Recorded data
::::

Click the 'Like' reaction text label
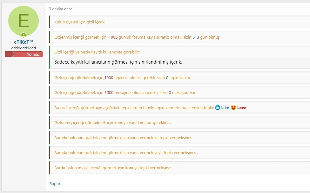This screenshot has width=310, height=193. pyautogui.click(x=225, y=108)
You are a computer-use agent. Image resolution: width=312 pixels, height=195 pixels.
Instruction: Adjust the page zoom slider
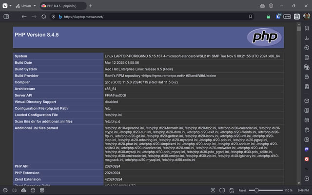coord(266,190)
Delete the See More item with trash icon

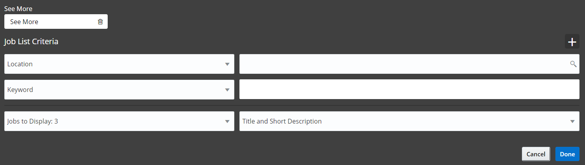click(x=100, y=22)
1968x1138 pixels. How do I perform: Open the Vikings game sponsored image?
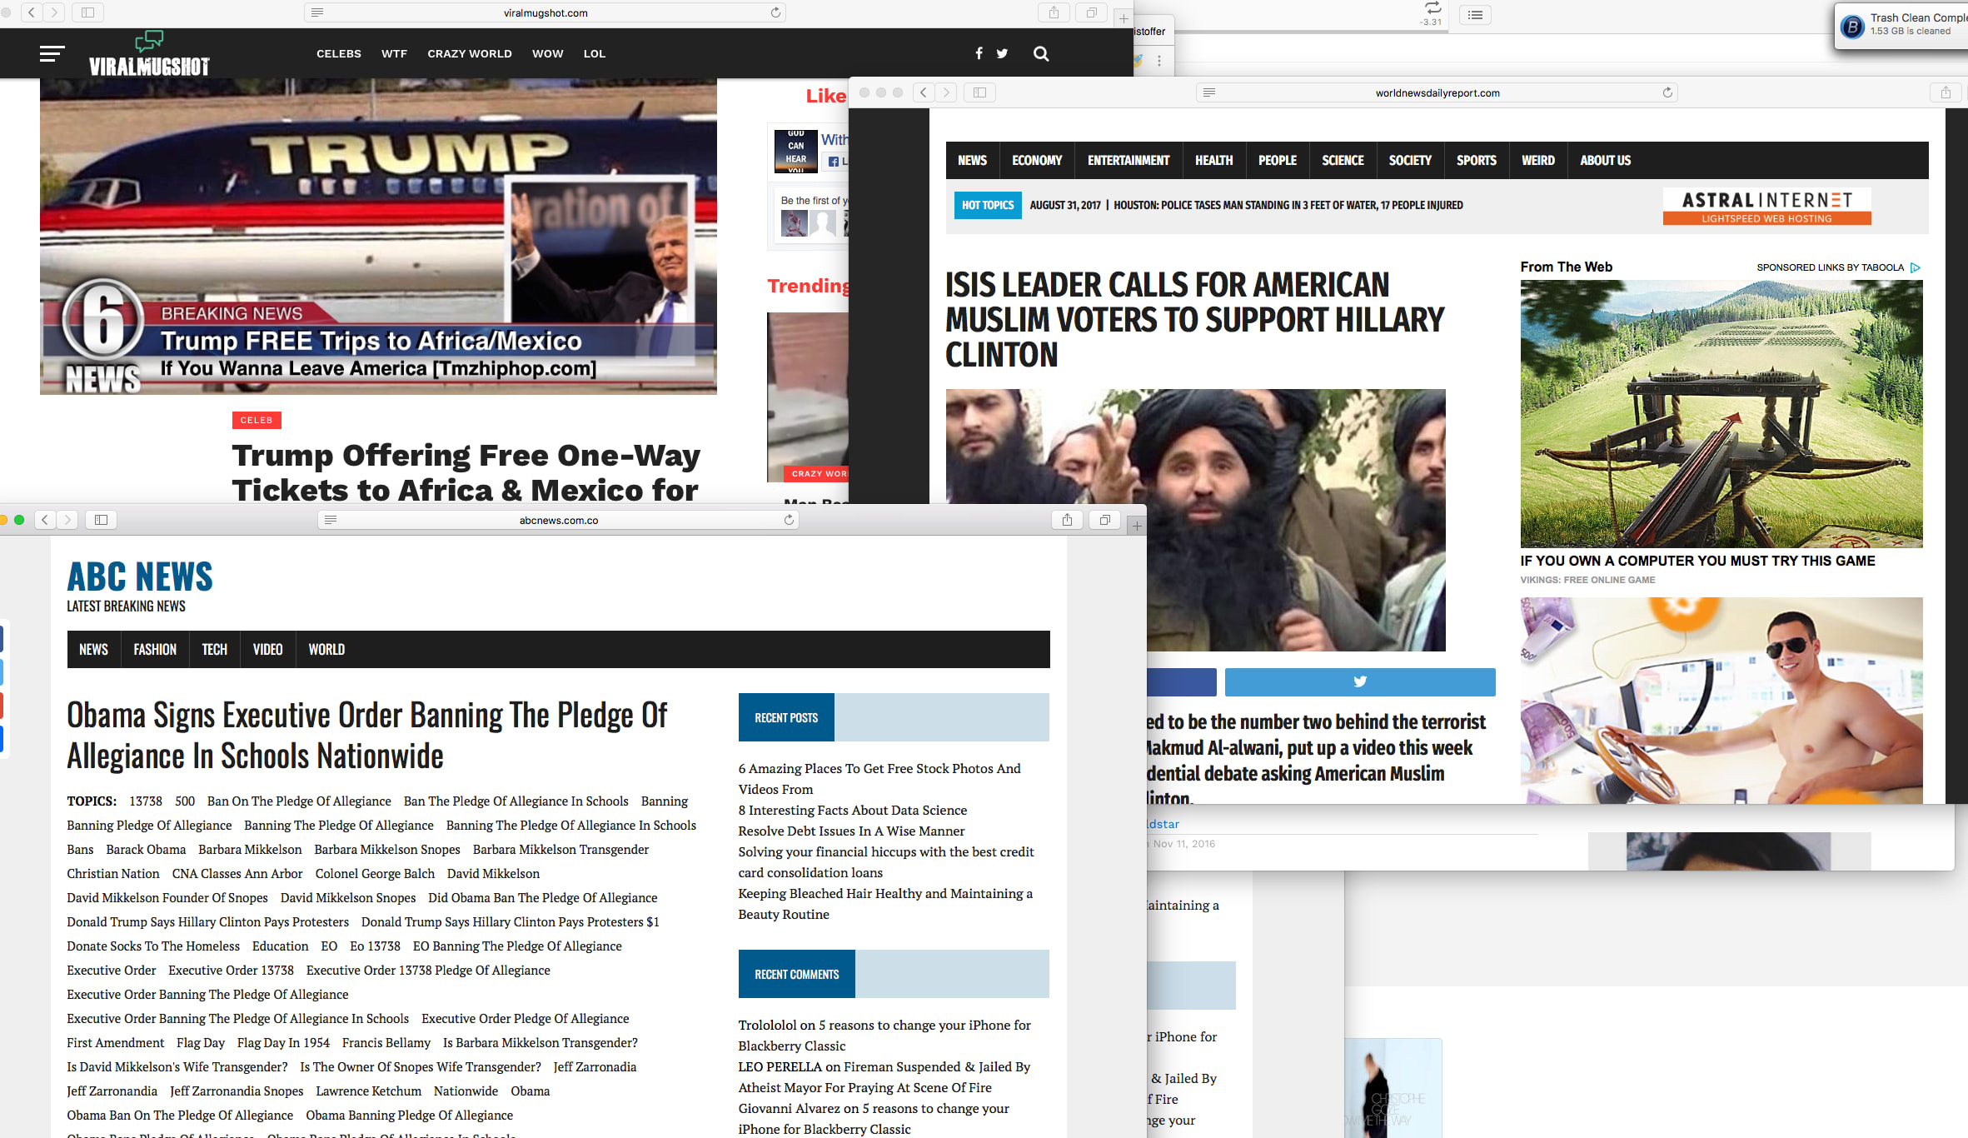[1721, 413]
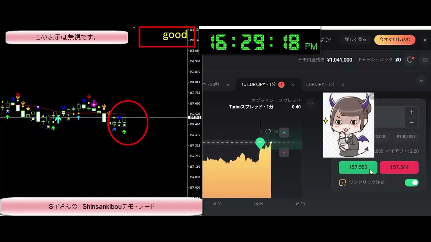Toggle the ワンクリック注文 switch

(411, 183)
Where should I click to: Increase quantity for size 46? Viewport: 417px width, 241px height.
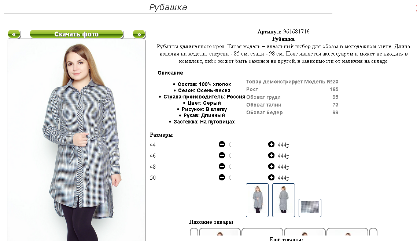pyautogui.click(x=271, y=155)
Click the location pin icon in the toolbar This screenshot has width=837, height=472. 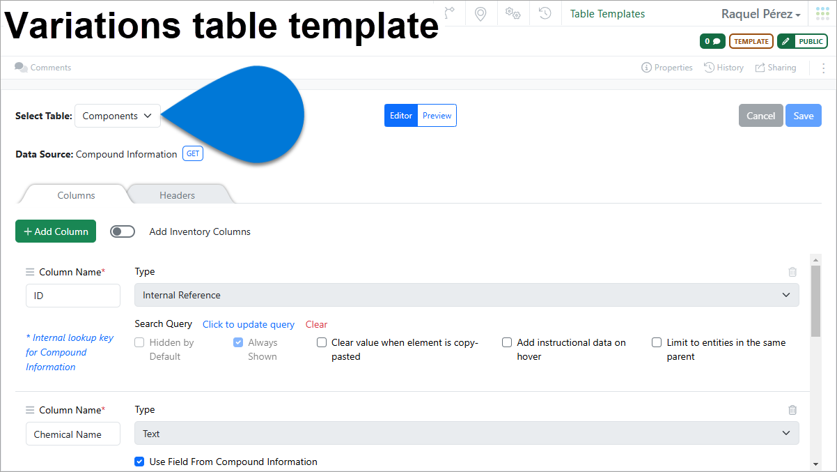coord(481,13)
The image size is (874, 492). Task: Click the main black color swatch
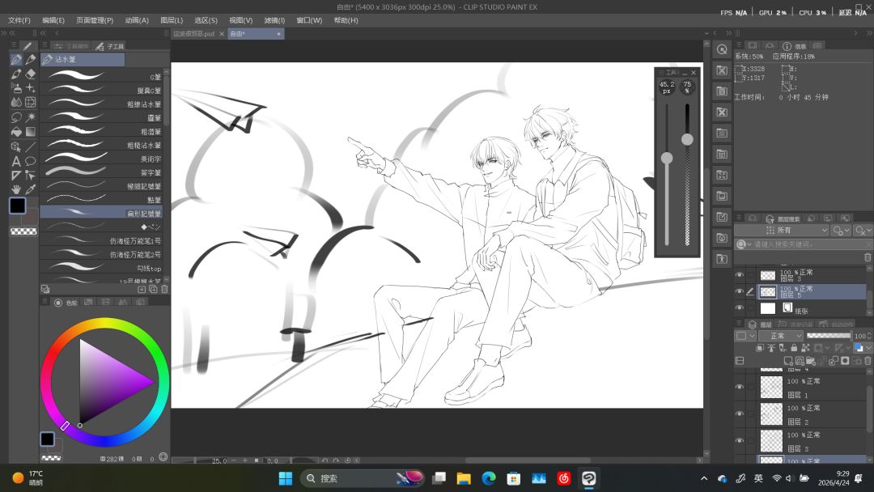[x=17, y=206]
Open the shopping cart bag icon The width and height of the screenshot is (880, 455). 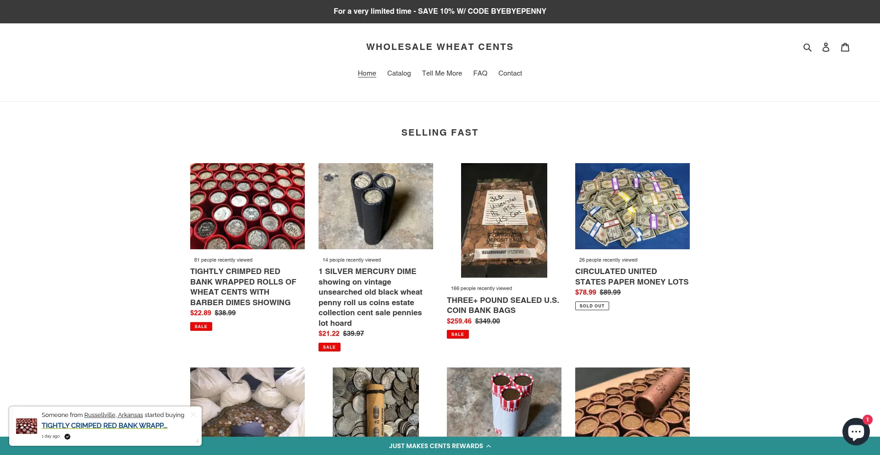tap(845, 47)
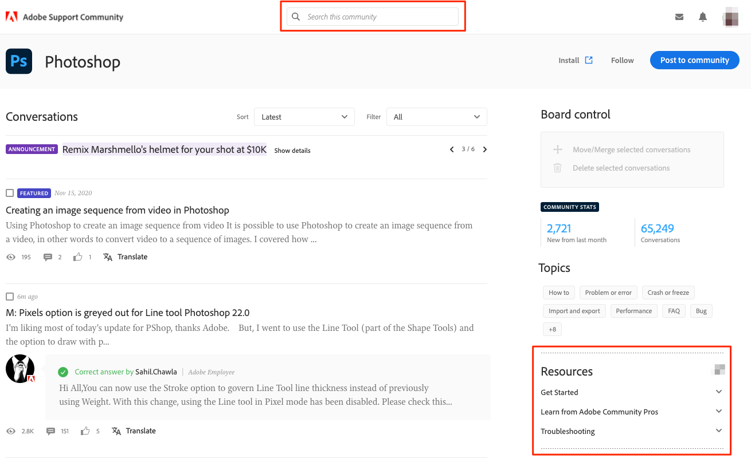Open the private messages envelope icon

click(679, 17)
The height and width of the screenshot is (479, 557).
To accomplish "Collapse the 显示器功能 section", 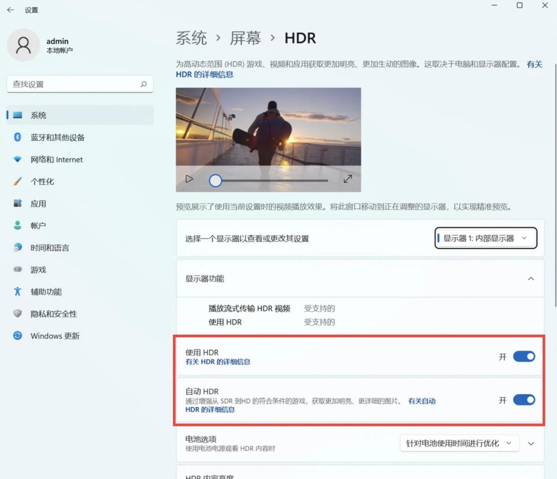I will click(x=531, y=279).
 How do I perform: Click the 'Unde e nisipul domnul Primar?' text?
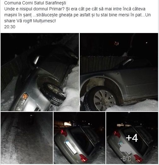[34, 9]
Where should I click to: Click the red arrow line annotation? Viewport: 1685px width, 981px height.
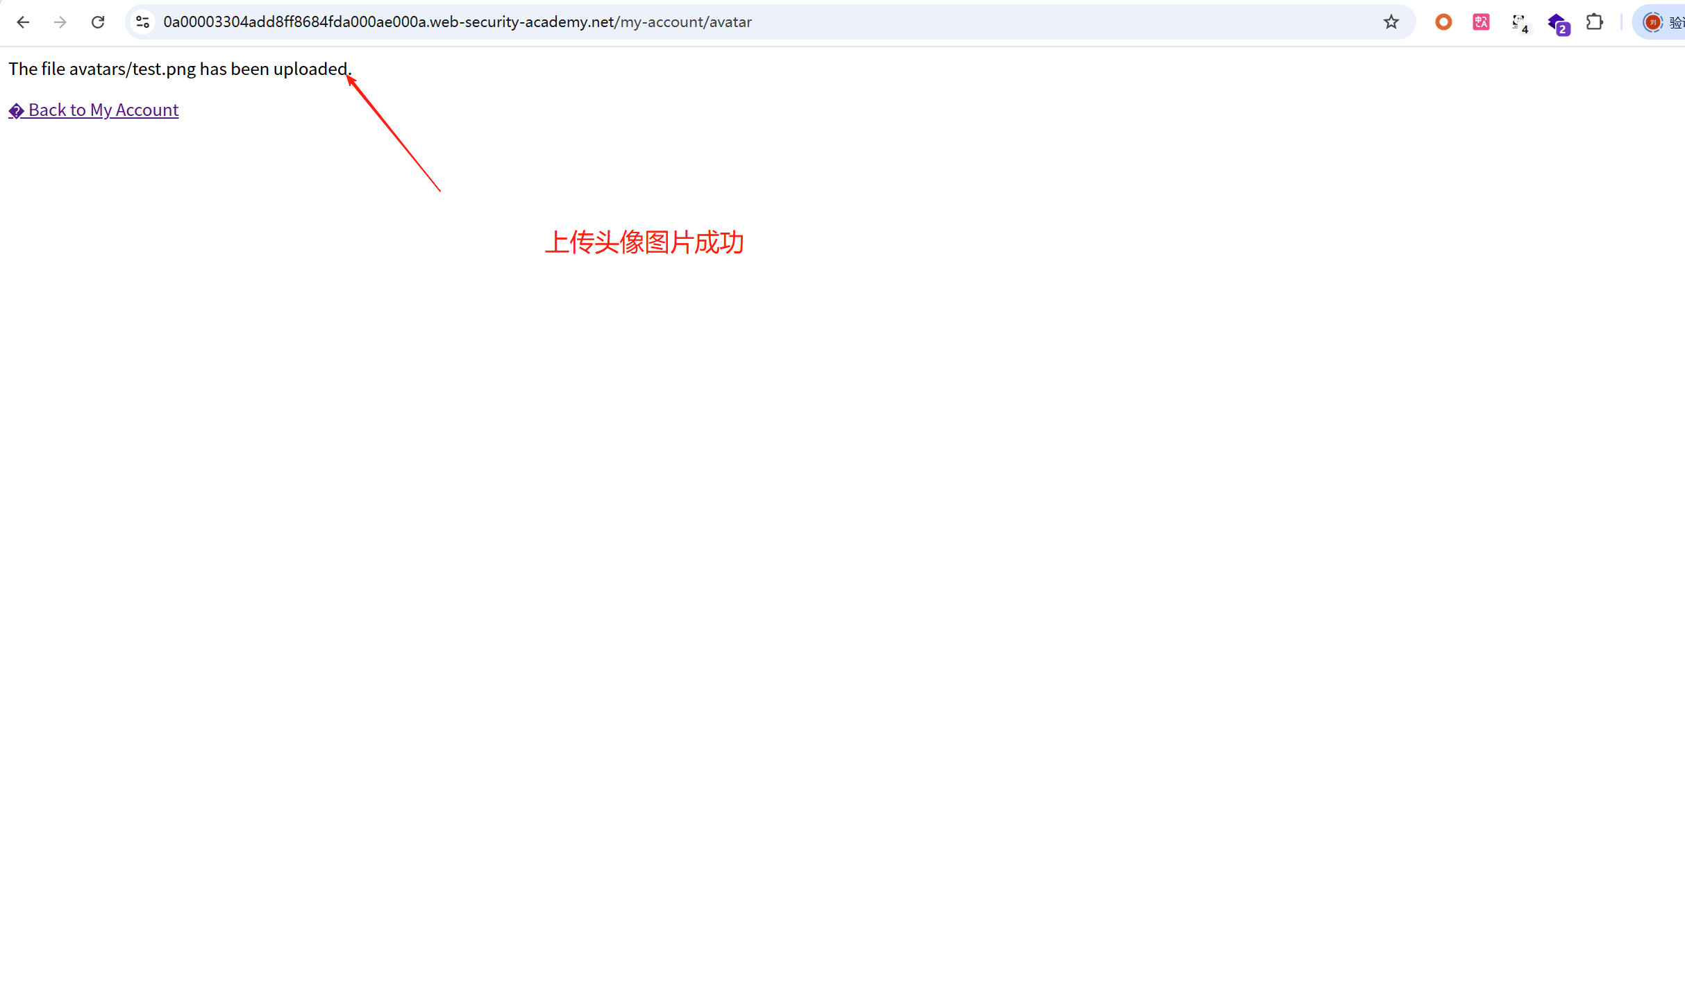(x=394, y=134)
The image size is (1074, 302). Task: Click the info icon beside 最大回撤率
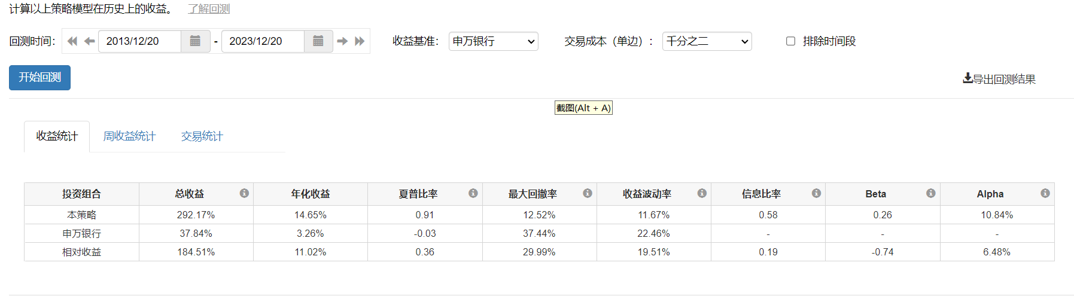point(588,193)
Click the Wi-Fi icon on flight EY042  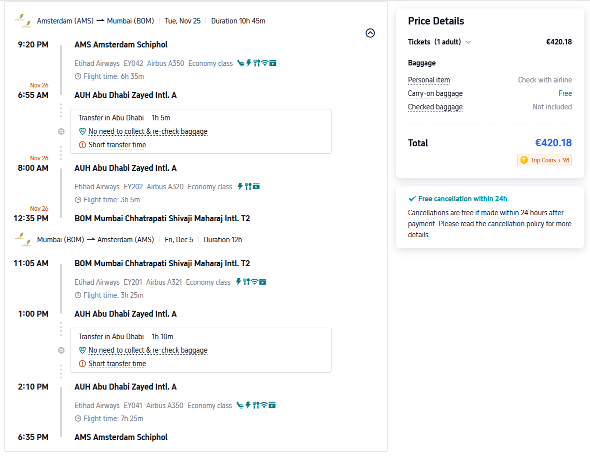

::::

■ **Your instructions**
Copy the data above word for word, everything from the very beginning down to the line containing "pyautogui.click(x=271, y=155)", with that line included. Leave the pictures out of your copy.

■ **Exercise answer**
Click the 'Like' reaction text label
This screenshot has width=310, height=193. pyautogui.click(x=225, y=108)
You are a computer-use agent. Image resolution: width=312 pixels, height=195 pixels.
Instruction: Adjust the page zoom slider
coord(266,190)
Delete the See More item with trash icon

click(x=100, y=22)
1968x1138 pixels. How do I perform: Open the Vikings game sponsored image?
[1721, 413]
Toggle the ワンクリック注文 switch

(411, 183)
Where should I click to: Increase quantity for size 46? Viewport: 417px width, 241px height.
pyautogui.click(x=271, y=155)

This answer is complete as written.